Рустам бросил ему свою пачку.
       - Здесь тоже последняя,- недовольно проворчал Артур.
       - Кури. Сейчас попрошу друга привезти сигареты.- Рустам достал телефон. - Андрюха, привет. Чем занят?- выслушал ответ .- Будешь проезжать с работы , завези нам сигареты, а то я уже выпил. Спасибо, друг.

       Друзья сидели в беседке увитой виноградником. Солнечный свет проникал сквозь листву  не обжигая голые торсы парней.
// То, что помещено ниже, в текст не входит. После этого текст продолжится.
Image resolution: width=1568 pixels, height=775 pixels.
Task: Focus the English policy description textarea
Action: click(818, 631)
Легкое дуновение ветерка приносил сладостный аромат садов, смешанный из запахов цветов и спелых фруктов. Он пьянил сознание без вина. Благодать земная. В такие минуты задумываешься о бренности жизни, так ли ты живешь? В этой нирване , совсем не вписывался только один человек, Артур. Он, как инородное тело, отделялся от массы. А как все хорошо начиналось. « Нет, - подумал Рустам,- в следующий раз его точно не возьмем. Это же надо, так испортить вечер и стыда не в одном глазу. Наверно в Армии все мозги отбили.»
       Весь дух праздничного настроения улетучился, кто-то засобирался домой, у кого-то появились срочные неотложные дела. За столом остались: хозяин, Рустам, Валера и Артур.
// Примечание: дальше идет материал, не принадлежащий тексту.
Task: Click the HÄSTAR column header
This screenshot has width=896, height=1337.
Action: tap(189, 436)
       - Ты извини, Денис, - чувствовал свою вину Рустам, - что так вышло. Мы наверно тоже пойдем.
       - Да ты брось, все нормально. Посидели вроде бы хорошо?- похлопал по плечу друга. - Дай бог не в последний раз.
       - Да что ты извиняешься перед ним? Что стыдно за меня? - Артур стоял перед столом , размахивая «распальцовками» . Никто не ответил. - Тебе что тоже стыдно за меня? - он стукнул Валеру по плечу, довольна таки с приличной силой.
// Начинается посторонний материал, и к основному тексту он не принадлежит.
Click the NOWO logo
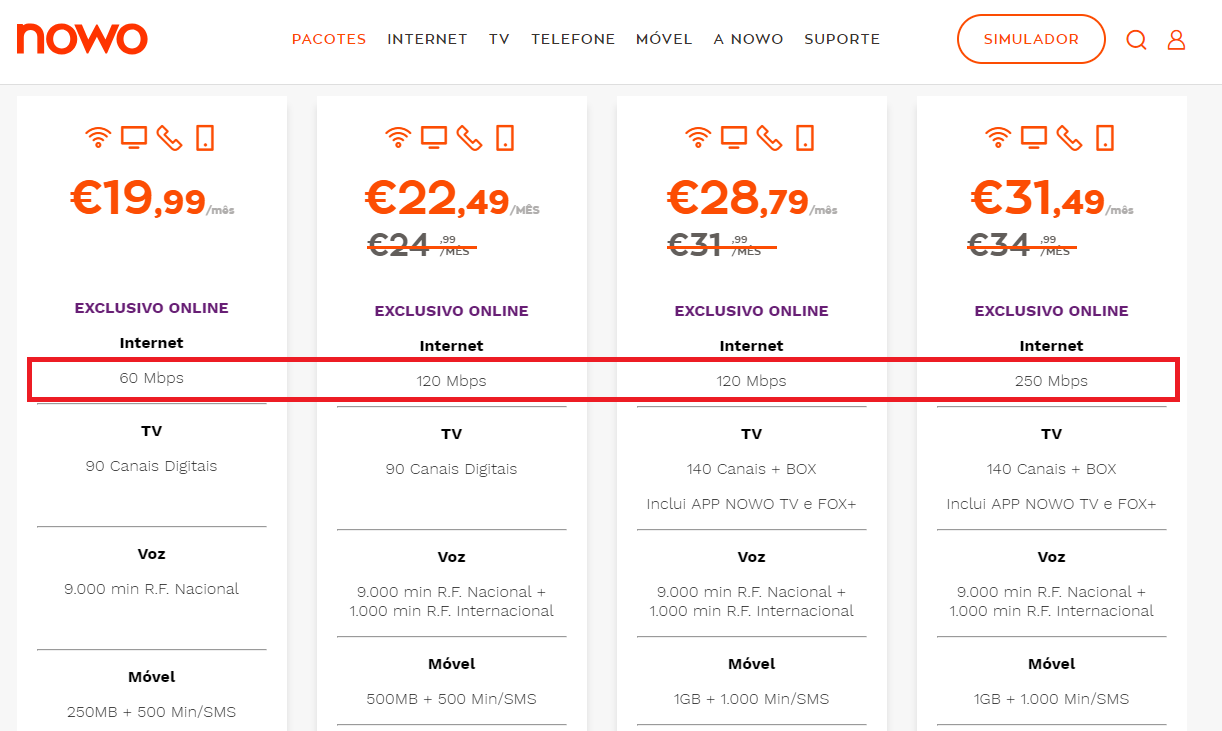 point(82,39)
Валера вскочил, он был небольшого роста и физически уступал Артуру, но сколько можно терпеть его хамство.
       - Да мне на тебя вообще по... Шел бы ты от сюда. - не  выдержал Валера.
       - Это ты мне? Повтори,-сработало мание величие. - Сейчас я тебя буду учить , как уважать и бояться . Я вам что , мыло хозяйственное?
Артур с размаху врезал Валере в лицо, тот упал на землю и схватился за челюсть.
       - Ты что?- удивился Денис. Хотел скрутить ему руки, но получил ногой в живот. - П-ф-ф- выпустил воздух Денис и сложился пополам.
       - Я вас научу уважать ВДВ, крысы позорные. Ну давайте поднимайтесь.
С разворота ногой ударил , скорчившегося Дениса, тот перевернулся на спину, раскинул руки в сторону. Он как будто отрабатывал на них, хорошо изученные, приемы рукопашного боя.
       - Артур! Артур!- кричал ошеломленный Рустам. - Ты что творишь?- все произошло так быстро.
Краем глаза, Артур увидел опасность, поднимался Валера.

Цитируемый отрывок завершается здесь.